## WHAT IS BEING ASKED
Starting at the top of the data and going on through the line with "Screen dimensions: 1288x946", switch "sidebar" to "panel" and leave everything else unchanged. Write out only those lines, without the pictures.

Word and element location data
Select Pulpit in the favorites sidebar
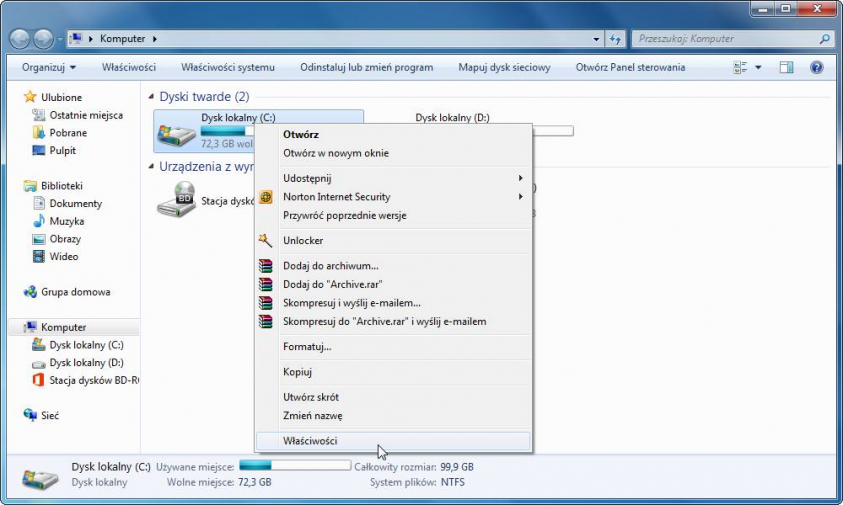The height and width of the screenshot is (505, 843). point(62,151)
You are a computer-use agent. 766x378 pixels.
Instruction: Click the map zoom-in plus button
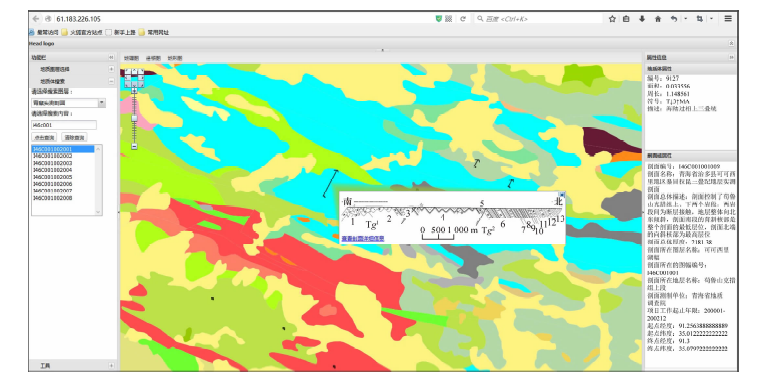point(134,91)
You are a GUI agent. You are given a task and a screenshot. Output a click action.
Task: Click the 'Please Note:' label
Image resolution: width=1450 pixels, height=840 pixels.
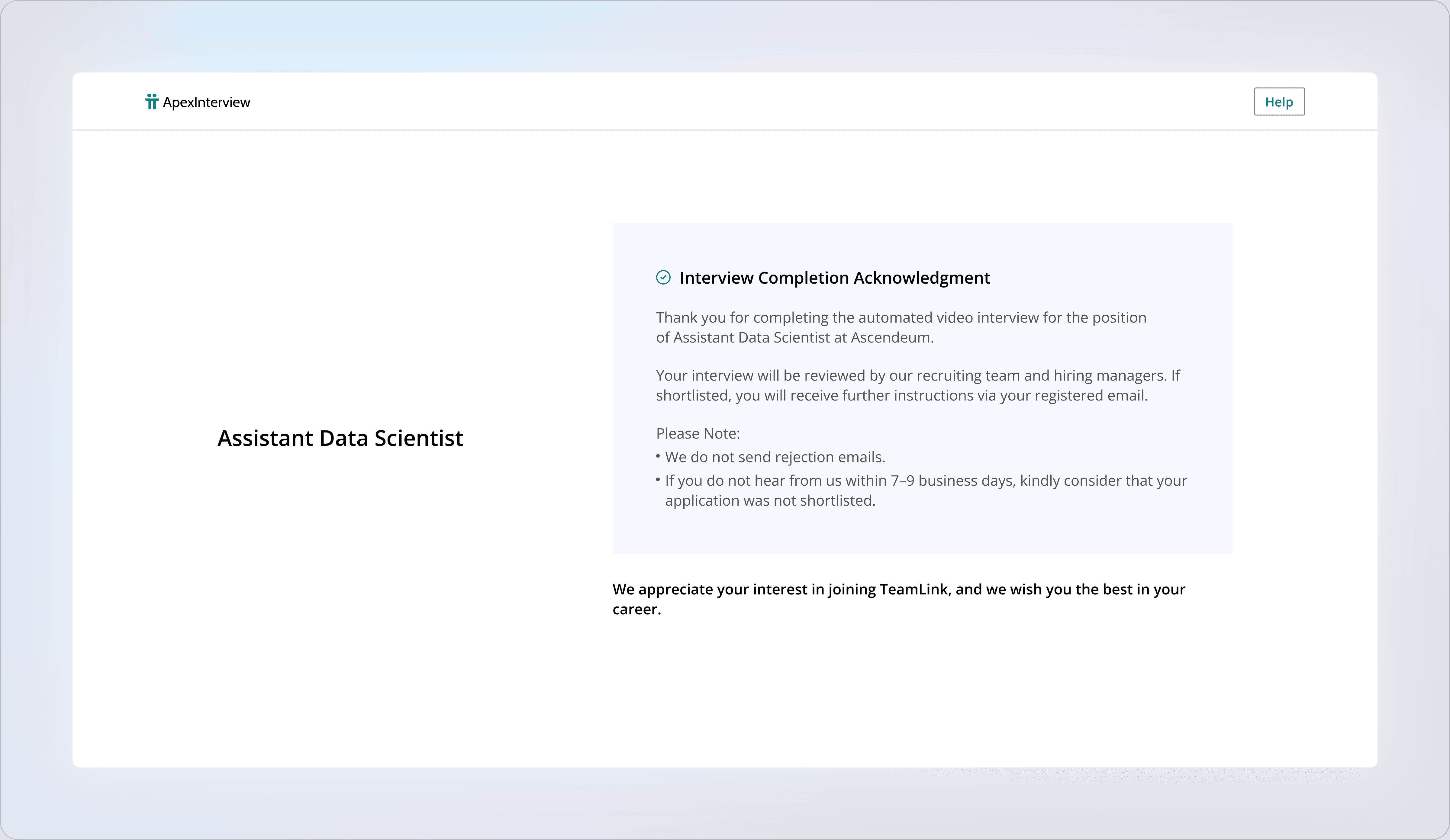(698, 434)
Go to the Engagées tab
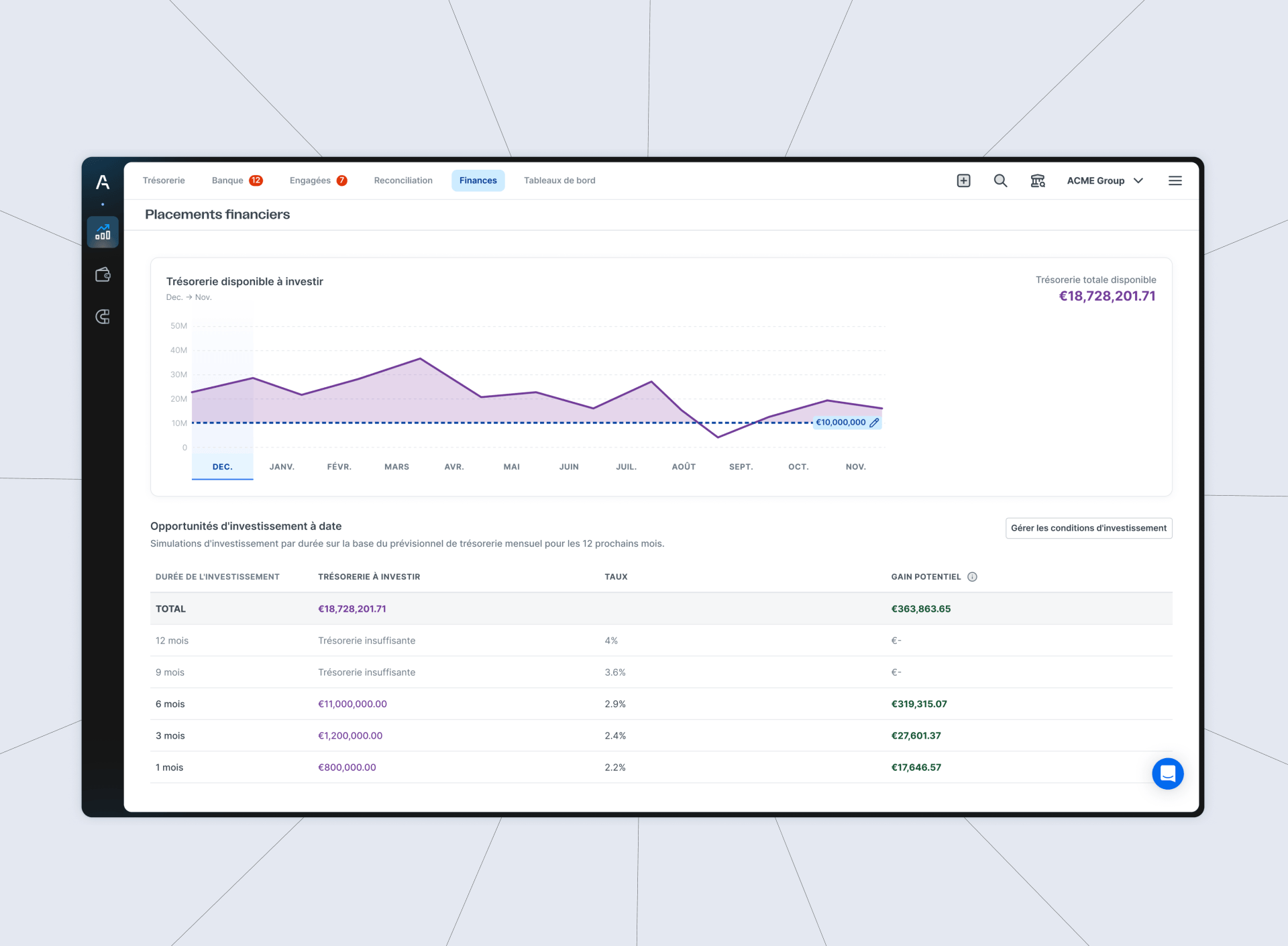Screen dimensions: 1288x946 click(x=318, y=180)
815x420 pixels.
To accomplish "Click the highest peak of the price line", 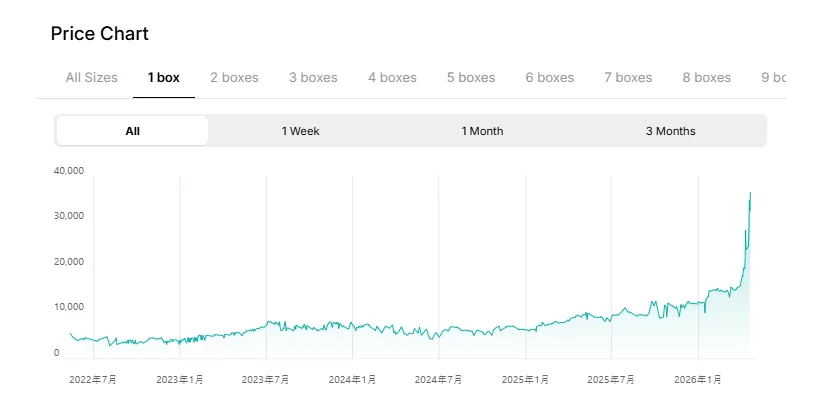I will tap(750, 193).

## RESPONSE TO THIS TASK
Select Pulpit in the favorites panel
The height and width of the screenshot is (505, 843). point(62,151)
You are a computer-use agent. 766x378 pixels.
Instruction: Click the map zoom-in plus button
point(134,91)
You are a GUI agent. You are given a task and a screenshot. Output a click action.
Task: Click the 'Please Note:' label
Image resolution: width=1450 pixels, height=840 pixels.
(698, 434)
Go to the Engagées tab
Screen dimensions: 1288x946 click(x=318, y=180)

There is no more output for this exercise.